(Saved data entries)
>>>

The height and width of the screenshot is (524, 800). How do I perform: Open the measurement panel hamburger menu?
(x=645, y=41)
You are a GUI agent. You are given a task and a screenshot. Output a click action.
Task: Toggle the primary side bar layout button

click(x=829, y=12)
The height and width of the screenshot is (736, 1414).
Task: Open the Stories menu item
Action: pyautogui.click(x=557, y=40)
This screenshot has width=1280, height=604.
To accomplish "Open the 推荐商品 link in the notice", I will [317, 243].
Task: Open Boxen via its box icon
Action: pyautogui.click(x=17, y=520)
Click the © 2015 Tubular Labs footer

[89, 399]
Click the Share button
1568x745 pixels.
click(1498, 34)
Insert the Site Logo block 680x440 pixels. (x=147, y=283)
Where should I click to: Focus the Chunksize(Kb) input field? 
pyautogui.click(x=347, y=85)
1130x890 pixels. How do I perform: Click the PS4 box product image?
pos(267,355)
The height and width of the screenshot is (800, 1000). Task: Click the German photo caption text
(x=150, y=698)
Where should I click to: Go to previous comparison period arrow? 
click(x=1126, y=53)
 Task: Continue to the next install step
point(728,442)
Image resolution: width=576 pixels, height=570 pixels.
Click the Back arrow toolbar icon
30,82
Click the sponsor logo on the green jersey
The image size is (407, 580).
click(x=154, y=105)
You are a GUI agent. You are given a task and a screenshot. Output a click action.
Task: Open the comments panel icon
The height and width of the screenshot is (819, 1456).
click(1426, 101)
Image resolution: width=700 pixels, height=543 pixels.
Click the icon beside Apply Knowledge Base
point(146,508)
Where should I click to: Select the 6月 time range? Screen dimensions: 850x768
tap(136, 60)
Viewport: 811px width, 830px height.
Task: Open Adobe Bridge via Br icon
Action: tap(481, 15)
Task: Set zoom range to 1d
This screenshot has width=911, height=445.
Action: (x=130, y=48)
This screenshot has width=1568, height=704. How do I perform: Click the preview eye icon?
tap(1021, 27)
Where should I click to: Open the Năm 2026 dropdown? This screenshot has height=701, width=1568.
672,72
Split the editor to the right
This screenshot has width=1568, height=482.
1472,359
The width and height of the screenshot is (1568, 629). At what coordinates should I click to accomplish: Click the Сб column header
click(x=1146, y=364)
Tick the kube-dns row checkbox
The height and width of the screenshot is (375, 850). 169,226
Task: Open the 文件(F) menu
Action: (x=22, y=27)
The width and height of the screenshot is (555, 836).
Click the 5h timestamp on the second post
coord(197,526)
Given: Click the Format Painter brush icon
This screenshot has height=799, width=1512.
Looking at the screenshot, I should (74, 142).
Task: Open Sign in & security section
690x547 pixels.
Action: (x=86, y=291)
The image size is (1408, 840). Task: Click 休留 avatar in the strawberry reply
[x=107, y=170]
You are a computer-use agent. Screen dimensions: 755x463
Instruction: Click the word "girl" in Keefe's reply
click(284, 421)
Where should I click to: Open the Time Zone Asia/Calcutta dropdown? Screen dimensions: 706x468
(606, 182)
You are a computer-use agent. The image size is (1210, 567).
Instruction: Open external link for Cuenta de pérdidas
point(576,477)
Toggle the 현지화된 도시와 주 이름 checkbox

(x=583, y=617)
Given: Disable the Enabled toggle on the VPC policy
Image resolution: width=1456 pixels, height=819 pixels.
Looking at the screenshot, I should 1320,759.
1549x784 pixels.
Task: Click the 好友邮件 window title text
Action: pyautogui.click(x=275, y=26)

<<<

> _WHAT IS BEING ASKED_: Every entry above should be transcribed exactly and in full.

> _FINISHED TASK_:
The height and width of the screenshot is (524, 800). How do I perform: Open the measurement panel hamburger menu?
(x=645, y=41)
You are a GUI agent. You are given a task and a screenshot. Output a click action.
Task: Toggle the primary side bar layout button

click(x=829, y=12)
The height and width of the screenshot is (736, 1414).
Task: Open the Stories menu item
Action: pyautogui.click(x=557, y=40)
This screenshot has width=1280, height=604.
To accomplish "Open the 推荐商品 link in the notice", I will [317, 243].
Task: Open Boxen via its box icon
Action: pyautogui.click(x=17, y=520)
Click the © 2015 Tubular Labs footer

[89, 399]
Click the Share button
1568x745 pixels.
click(1498, 34)
Insert the Site Logo block 680x440 pixels. (x=147, y=283)
Where should I click to: Focus the Chunksize(Kb) input field? 
pyautogui.click(x=347, y=85)
1130x890 pixels. How do I perform: Click the PS4 box product image?
pos(267,355)
The height and width of the screenshot is (800, 1000). Task: Click the German photo caption text
(x=150, y=698)
Where should I click to: Go to previous comparison period arrow? 
click(x=1126, y=53)
 Task: Continue to the next install step
point(728,442)
Image resolution: width=576 pixels, height=570 pixels.
Click the Back arrow toolbar icon
30,82
Click the sponsor logo on the green jersey
The image size is (407, 580).
click(x=154, y=105)
You are a GUI agent. You are given a task and a screenshot. Output a click action.
Task: Open the comments panel icon
The height and width of the screenshot is (819, 1456).
click(1426, 101)
Image resolution: width=700 pixels, height=543 pixels.
Click the icon beside Apply Knowledge Base
point(146,508)
Where should I click to: Select the 6月 time range? Screen dimensions: 850x768
tap(136, 60)
Viewport: 811px width, 830px height.
Task: Open Adobe Bridge via Br icon
Action: tap(481, 15)
Task: Set zoom range to 1d
This screenshot has width=911, height=445.
Action: (x=130, y=48)
This screenshot has width=1568, height=704. How do I perform: Click the preview eye icon?
tap(1021, 27)
Where should I click to: Open the Năm 2026 dropdown? This screenshot has height=701, width=1568.
672,72
Split the editor to the right
This screenshot has width=1568, height=482.
1472,359
The width and height of the screenshot is (1568, 629). At what coordinates should I click to accomplish: Click the Сб column header
click(x=1146, y=364)
Tick the kube-dns row checkbox
The height and width of the screenshot is (375, 850). 169,226
Task: Open the 文件(F) menu
Action: (x=22, y=27)
The width and height of the screenshot is (555, 836).
Click the 5h timestamp on the second post
coord(197,526)
Given: Click the Format Painter brush icon
This screenshot has height=799, width=1512.
Looking at the screenshot, I should (74, 142).
Task: Open Sign in & security section
690x547 pixels.
Action: (x=86, y=291)
The image size is (1408, 840). Task: Click 休留 avatar in the strawberry reply
[x=107, y=170]
You are a computer-use agent. Screen dimensions: 755x463
Instruction: Click the word "girl" in Keefe's reply
click(284, 421)
Where should I click to: Open the Time Zone Asia/Calcutta dropdown? Screen dimensions: 706x468
(606, 182)
You are a computer-use agent. The image size is (1210, 567).
Instruction: Open external link for Cuenta de pérdidas
point(576,477)
Toggle the 현지화된 도시와 주 이름 checkbox

(x=583, y=617)
Given: Disable the Enabled toggle on the VPC policy
Image resolution: width=1456 pixels, height=819 pixels.
Looking at the screenshot, I should 1320,759.
1549x784 pixels.
Task: Click the 好友邮件 window title text
Action: pyautogui.click(x=275, y=26)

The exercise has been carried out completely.